| INSTRUCTIONS TO FOLLOW |
Could you transcribe every entry exactly, leaving nothing out?
EXERCISE INPUT Block Start
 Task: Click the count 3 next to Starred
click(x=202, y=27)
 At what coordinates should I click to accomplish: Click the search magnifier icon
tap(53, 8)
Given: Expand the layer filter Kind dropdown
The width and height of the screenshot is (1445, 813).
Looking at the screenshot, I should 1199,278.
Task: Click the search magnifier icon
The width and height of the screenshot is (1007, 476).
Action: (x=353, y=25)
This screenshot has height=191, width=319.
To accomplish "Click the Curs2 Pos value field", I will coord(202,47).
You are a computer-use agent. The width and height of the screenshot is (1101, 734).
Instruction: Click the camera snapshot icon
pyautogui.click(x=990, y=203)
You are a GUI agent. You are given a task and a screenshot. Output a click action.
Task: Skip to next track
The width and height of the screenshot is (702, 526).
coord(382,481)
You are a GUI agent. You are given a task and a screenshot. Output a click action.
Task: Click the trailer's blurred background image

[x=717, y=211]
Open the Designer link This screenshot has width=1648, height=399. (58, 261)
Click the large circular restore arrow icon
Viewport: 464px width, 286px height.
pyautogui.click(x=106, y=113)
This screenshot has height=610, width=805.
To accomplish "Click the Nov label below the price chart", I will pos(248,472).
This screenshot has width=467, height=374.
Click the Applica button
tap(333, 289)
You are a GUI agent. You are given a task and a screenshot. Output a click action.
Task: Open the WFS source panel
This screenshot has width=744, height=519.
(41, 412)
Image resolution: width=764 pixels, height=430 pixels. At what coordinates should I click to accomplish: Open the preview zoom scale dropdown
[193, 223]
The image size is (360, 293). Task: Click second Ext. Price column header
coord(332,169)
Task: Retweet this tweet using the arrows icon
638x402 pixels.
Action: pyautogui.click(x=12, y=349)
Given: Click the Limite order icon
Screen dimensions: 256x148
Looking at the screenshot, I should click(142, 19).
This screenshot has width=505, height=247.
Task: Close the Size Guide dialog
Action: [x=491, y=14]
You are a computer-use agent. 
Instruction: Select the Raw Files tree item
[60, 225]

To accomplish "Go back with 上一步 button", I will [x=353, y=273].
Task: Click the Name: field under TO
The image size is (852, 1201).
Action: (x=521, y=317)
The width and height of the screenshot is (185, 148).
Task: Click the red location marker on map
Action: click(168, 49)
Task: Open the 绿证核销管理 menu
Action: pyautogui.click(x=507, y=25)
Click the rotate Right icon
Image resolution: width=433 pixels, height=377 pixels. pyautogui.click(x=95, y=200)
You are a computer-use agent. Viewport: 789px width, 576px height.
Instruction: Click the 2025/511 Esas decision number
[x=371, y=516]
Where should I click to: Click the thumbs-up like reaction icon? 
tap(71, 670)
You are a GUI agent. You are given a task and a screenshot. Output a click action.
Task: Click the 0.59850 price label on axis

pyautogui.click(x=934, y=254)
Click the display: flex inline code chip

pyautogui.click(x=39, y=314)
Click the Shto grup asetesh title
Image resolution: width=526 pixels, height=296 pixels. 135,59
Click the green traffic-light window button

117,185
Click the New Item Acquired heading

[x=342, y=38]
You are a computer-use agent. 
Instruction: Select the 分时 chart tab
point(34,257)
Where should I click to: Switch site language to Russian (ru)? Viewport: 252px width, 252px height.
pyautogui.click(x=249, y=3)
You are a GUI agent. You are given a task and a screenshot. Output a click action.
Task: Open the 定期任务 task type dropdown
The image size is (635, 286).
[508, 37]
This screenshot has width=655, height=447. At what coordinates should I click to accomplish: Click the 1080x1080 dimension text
EXERCISE INPUT Block End
| ANSWER TO THIS TASK |
 Task: Click the count 3 next to Starred
click(x=202, y=27)
 At what coordinates should I click to accomplish: Click the search magnifier icon
tap(53, 8)
Given: Expand the layer filter Kind dropdown
The width and height of the screenshot is (1445, 813).
Looking at the screenshot, I should 1199,278.
Task: Click the search magnifier icon
The width and height of the screenshot is (1007, 476).
Action: (x=353, y=25)
This screenshot has height=191, width=319.
To accomplish "Click the Curs2 Pos value field", I will coord(202,47).
You are a computer-use agent. The width and height of the screenshot is (1101, 734).
Instruction: Click the camera snapshot icon
pyautogui.click(x=990, y=203)
You are a GUI agent. You are given a task and a screenshot. Output a click action.
Task: Skip to next track
The width and height of the screenshot is (702, 526).
coord(382,481)
You are a GUI agent. You are given a task and a screenshot. Output a click action.
Task: Click the trailer's blurred background image

[x=717, y=211]
Open the Designer link This screenshot has width=1648, height=399. (58, 261)
Click the large circular restore arrow icon
Viewport: 464px width, 286px height.
pyautogui.click(x=106, y=113)
This screenshot has height=610, width=805.
To accomplish "Click the Nov label below the price chart", I will pos(248,472).
This screenshot has width=467, height=374.
Click the Applica button
tap(333, 289)
You are a GUI agent. You are given a task and a screenshot. Output a click action.
Task: Open the WFS source panel
This screenshot has width=744, height=519.
(41, 412)
Image resolution: width=764 pixels, height=430 pixels. At what coordinates should I click to accomplish: Open the preview zoom scale dropdown
[193, 223]
The image size is (360, 293). Task: Click second Ext. Price column header
coord(332,169)
Task: Retweet this tweet using the arrows icon
638x402 pixels.
Action: pyautogui.click(x=12, y=349)
Given: Click the Limite order icon
Screen dimensions: 256x148
Looking at the screenshot, I should click(142, 19).
This screenshot has width=505, height=247.
Task: Close the Size Guide dialog
Action: [x=491, y=14]
You are a computer-use agent. 
Instruction: Select the Raw Files tree item
[60, 225]

To accomplish "Go back with 上一步 button", I will [x=353, y=273].
Task: Click the Name: field under TO
The image size is (852, 1201).
Action: (x=521, y=317)
The width and height of the screenshot is (185, 148).
Task: Click the red location marker on map
Action: click(168, 49)
Task: Open the 绿证核销管理 menu
Action: pyautogui.click(x=507, y=25)
Click the rotate Right icon
Image resolution: width=433 pixels, height=377 pixels. pyautogui.click(x=95, y=200)
You are a computer-use agent. Viewport: 789px width, 576px height.
Instruction: Click the 2025/511 Esas decision number
[x=371, y=516]
Where should I click to: Click the thumbs-up like reaction icon? 
tap(71, 670)
You are a GUI agent. You are given a task and a screenshot. Output a click action.
Task: Click the 0.59850 price label on axis

pyautogui.click(x=934, y=254)
Click the display: flex inline code chip

pyautogui.click(x=39, y=314)
Click the Shto grup asetesh title
Image resolution: width=526 pixels, height=296 pixels. 135,59
Click the green traffic-light window button

117,185
Click the New Item Acquired heading

[x=342, y=38]
You are a computer-use agent. 
Instruction: Select the 分时 chart tab
point(34,257)
Where should I click to: Switch site language to Russian (ru)? Viewport: 252px width, 252px height.
pyautogui.click(x=249, y=3)
You are a GUI agent. You are given a task and a screenshot. Output a click action.
Task: Open the 定期任务 task type dropdown
The image size is (635, 286).
[508, 37]
This screenshot has width=655, height=447. At what coordinates should I click to accomplish: Click the 1080x1080 dimension text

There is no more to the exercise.